Exercise task a >> Convert the part of the records that opens with the line containing "Vibrio harveyi (31) (521, 833)" and closes with the line containing "Article (1260) (514, 1039)" into a Markdown table with the columns Row and Record, giving each line a row number and leaving out blank lines.

Page >>
——

Over the past few years, the levels of U.S. aid provided to
Turkey under major security assistance programs like the Foreign
Military Financing and Economic Support Funds programs have dropped
off dramatically, from an average of $400 million per year in grants
and loans under the two programs during the five years from FY 1993
through FY 1997 down to zero in FY 1998 and FY 1999. In some cases
these reductions have been mandated by Congress to send a message of
disapproval regarding Turkey's human rights performance and its
conduct of the war in the southeast. For example, Rep. John Porter
(R-IL) passed an amendment to the FY 1998 foreign operations
appropriations bill limiting ESF to Turkey to $40 million, half of
which had to be given to non-governmental organizations.(12)

——

Records for locating the described items:
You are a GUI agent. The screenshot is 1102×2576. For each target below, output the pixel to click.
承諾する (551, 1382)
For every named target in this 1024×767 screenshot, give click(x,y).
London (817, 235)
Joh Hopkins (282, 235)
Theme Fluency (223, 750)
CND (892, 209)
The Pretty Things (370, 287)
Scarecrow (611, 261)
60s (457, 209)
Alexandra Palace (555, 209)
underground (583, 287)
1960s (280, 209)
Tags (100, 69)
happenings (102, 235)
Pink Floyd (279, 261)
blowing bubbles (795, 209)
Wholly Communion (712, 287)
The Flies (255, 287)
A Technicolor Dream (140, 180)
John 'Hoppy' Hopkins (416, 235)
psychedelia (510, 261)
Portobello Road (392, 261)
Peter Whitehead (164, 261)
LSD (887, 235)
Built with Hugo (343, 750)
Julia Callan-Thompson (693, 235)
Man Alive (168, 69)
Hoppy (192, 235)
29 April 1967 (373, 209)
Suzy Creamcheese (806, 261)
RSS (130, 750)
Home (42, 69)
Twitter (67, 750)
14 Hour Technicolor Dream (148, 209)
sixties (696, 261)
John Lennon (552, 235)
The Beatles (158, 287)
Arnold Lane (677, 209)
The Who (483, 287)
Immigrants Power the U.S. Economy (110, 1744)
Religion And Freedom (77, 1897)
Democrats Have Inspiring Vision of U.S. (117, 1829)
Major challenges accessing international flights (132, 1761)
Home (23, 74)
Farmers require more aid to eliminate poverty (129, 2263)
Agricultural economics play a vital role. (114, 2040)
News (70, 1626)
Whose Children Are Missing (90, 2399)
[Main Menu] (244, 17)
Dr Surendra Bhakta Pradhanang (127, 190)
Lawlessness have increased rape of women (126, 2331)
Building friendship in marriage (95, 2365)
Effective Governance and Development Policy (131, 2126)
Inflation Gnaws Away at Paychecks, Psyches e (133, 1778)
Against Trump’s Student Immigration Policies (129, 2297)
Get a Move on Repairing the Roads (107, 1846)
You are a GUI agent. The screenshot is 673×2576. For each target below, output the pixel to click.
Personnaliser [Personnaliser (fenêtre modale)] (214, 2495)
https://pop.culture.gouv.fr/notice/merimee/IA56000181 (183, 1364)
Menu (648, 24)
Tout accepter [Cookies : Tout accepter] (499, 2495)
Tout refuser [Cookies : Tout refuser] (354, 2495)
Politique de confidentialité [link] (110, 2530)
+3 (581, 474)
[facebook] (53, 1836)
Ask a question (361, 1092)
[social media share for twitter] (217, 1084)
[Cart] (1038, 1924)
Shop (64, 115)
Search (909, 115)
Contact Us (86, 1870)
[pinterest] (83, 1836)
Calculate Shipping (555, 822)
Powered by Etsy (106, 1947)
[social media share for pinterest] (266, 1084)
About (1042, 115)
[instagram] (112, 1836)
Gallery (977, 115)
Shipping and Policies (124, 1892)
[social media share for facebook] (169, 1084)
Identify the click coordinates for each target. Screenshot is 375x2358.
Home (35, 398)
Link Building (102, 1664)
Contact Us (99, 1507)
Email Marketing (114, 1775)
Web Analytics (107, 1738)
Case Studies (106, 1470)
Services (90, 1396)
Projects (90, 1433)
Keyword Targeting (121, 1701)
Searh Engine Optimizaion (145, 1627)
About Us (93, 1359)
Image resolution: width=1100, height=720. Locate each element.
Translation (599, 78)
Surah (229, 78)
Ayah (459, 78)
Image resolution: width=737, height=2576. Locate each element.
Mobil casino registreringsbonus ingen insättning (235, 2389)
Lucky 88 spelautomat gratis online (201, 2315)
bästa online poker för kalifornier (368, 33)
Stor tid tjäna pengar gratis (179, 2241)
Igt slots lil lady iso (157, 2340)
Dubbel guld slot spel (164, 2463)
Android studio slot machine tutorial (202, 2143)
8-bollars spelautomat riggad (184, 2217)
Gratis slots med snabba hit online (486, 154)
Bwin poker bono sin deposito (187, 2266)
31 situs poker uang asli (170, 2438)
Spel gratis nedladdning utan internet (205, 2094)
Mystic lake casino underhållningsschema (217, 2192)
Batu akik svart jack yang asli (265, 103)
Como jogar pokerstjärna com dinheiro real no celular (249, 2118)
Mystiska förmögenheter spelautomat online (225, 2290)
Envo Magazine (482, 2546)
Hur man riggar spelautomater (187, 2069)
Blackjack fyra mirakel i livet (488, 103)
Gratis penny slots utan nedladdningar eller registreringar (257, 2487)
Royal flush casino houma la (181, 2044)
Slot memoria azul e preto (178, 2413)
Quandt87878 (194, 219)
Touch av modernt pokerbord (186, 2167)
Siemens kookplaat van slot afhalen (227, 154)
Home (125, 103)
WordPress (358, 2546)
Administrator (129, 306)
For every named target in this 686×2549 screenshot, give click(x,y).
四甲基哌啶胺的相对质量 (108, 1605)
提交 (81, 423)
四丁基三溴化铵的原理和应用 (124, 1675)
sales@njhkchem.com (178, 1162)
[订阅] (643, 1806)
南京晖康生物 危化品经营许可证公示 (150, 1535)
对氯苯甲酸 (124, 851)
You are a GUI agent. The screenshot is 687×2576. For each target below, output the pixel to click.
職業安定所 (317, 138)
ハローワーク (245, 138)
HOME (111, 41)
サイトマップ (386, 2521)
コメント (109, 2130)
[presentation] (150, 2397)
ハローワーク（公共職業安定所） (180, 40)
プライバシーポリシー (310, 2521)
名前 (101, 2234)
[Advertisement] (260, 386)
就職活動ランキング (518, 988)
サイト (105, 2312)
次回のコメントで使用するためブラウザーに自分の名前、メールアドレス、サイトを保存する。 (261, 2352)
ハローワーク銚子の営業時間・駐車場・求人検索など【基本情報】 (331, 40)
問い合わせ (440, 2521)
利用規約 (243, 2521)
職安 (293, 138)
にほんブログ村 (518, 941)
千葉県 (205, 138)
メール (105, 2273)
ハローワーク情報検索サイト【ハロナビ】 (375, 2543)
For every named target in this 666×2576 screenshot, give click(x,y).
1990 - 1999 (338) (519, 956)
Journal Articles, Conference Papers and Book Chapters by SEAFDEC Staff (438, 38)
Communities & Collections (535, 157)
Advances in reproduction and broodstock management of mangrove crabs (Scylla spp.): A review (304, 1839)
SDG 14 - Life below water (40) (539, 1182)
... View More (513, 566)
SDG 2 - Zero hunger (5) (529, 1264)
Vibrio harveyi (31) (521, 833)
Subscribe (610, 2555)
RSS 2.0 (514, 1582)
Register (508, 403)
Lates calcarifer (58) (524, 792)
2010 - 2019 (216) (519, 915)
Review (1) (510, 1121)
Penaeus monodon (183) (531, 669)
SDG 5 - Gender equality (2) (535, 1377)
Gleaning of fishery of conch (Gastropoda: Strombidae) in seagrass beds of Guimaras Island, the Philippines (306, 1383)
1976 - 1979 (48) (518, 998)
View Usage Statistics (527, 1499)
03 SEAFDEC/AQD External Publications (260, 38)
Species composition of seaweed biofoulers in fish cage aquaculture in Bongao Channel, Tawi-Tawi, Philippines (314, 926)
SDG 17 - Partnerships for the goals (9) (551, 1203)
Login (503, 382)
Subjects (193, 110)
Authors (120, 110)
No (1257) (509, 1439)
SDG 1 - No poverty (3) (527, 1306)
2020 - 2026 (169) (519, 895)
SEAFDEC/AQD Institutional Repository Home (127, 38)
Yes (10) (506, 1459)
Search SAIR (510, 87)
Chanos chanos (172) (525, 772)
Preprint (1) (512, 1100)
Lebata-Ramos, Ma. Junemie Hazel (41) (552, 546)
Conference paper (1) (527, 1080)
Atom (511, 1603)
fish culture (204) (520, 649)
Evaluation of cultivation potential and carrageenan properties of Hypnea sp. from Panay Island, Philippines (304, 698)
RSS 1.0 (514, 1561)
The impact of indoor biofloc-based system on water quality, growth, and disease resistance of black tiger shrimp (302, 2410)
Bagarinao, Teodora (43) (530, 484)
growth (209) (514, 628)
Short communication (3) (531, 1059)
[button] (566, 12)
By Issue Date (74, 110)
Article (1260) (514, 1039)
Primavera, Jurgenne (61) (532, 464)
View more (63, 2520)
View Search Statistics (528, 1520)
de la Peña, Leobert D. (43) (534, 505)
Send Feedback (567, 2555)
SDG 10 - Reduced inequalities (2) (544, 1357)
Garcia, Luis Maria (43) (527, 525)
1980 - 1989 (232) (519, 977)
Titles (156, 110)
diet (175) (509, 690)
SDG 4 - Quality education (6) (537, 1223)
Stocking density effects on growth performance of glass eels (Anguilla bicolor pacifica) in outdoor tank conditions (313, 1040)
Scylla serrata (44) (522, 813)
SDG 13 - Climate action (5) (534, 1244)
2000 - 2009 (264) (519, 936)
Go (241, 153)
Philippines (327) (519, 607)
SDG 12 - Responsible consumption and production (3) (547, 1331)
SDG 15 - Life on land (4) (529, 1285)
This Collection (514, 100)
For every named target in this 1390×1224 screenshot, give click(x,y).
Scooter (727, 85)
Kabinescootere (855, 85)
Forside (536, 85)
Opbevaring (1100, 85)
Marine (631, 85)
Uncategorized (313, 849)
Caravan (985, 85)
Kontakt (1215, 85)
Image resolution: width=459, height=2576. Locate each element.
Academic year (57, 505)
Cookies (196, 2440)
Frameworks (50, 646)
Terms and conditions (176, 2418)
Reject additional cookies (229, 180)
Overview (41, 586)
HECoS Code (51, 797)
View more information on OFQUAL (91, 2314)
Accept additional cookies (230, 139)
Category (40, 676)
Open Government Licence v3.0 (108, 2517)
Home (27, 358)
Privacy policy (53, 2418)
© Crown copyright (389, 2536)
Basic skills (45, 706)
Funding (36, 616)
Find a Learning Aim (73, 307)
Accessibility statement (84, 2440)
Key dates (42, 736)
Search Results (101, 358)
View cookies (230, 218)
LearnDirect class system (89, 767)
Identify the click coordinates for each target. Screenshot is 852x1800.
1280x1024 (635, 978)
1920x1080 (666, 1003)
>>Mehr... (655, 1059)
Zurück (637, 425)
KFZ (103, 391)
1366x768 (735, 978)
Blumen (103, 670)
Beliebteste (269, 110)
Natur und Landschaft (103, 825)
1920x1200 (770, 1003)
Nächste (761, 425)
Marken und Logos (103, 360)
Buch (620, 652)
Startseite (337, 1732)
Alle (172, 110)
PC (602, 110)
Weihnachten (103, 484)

——

Exercise task b >> Transcribe the part of the passage on U.S. aid to Turkey that opens with the words containing "Over the past" and closes with "to non-governmental organizations.(12)".

Expected answer a >>
| Row | Record |
|---|---|
| 1 | Vibrio harveyi (31) (521, 833) |
| 2 | Subscribe (610, 2555) |
| 3 | RSS 2.0 (514, 1582) |
| 4 | Register (508, 403) |
| 5 | Lates calcarifer (58) (524, 792) |
| 6 | 2010 - 2019 (216) (519, 915) |
| 7 | Review (1) (510, 1121) |
| 8 | Penaeus monodon (183) (531, 669) |
| 9 | SDG 5 - Gender equality (2) (535, 1377) |
| 10 | Gleaning of fishery of conch (Gastropoda: Strombidae) in seagrass beds of Guimaras Island, the Philippines (306, 1383) |
| 11 | 1976 - 1979 (48) (518, 998) |
| 12 | View Usage Statistics (527, 1499) |
| 13 | 03 SEAFDEC/AQD External Publications (260, 38) |
| 14 | Species composition of seaweed biofoulers in fish cage aquaculture in Bongao Channel, Tawi-Tawi, Philippines (314, 926) |
| 15 | SDG 17 - Partnerships for the goals (9) (551, 1203) |
| 16 | Login (503, 382) |
| 17 | Subjects (193, 110) |
| 18 | Authors (120, 110) |
| 19 | No (1257) (509, 1439) |
| 20 | SDG 1 - No poverty (3) (527, 1306) |
| 21 | 2020 - 2026 (169) (519, 895) |
| 22 | SEAFDEC/AQD Institutional Repository Home (127, 38) |
| 23 | Yes (10) (506, 1459) |
| 24 | Search SAIR (510, 87) |
| 25 | Chanos chanos (172) (525, 772) |
| 26 | Preprint (1) (512, 1100) |
| 27 | Lebata-Ramos, Ma. Junemie Hazel (41) (552, 546) |
| 28 | Conference paper (1) (527, 1080) |
| 29 | Atom (511, 1603) |
| 30 | fish culture (204) (520, 649) |
| 31 | Evaluation of cultivation potential and carrageenan properties of Hypnea sp. from Panay Island, Philippines (304, 698) |
| 32 | RSS 1.0 (514, 1561) |
| 33 | The impact of indoor biofloc-based system on water quality, growth, and disease resistance of black tiger shrimp (302, 2410) |
| 34 | Bagarinao, Teodora (43) (530, 484) |
| 35 | growth (209) (514, 628) |
| 36 | Short communication (3) (531, 1059) |
| 37 | [button] (566, 12) |
| 38 | By Issue Date (74, 110) |
| 39 | Article (1260) (514, 1039) |

Expected answer b >>
Over the past few years, the levels of U.S. aid provided to
Turkey under major security assistance programs like the Foreign
Military Financing and Economic Support Funds programs have dropped
off dramatically, from an average of $400 million per year in grants
and loans under the two programs during the five years from FY 1993
through FY 1997 down to zero in FY 1998 and FY 1999. In some cases
these reductions have been mandated by Congress to send a message of
disapproval regarding Turkey's human rights performance and its
conduct of the war in the southeast. For example, Rep. John Porter
(R-IL) passed an amendment to the FY 1998 foreign operations
appropriations bill limiting ESF to Turkey to $40 million, half of
which had to be given to non-governmental organizations.(12)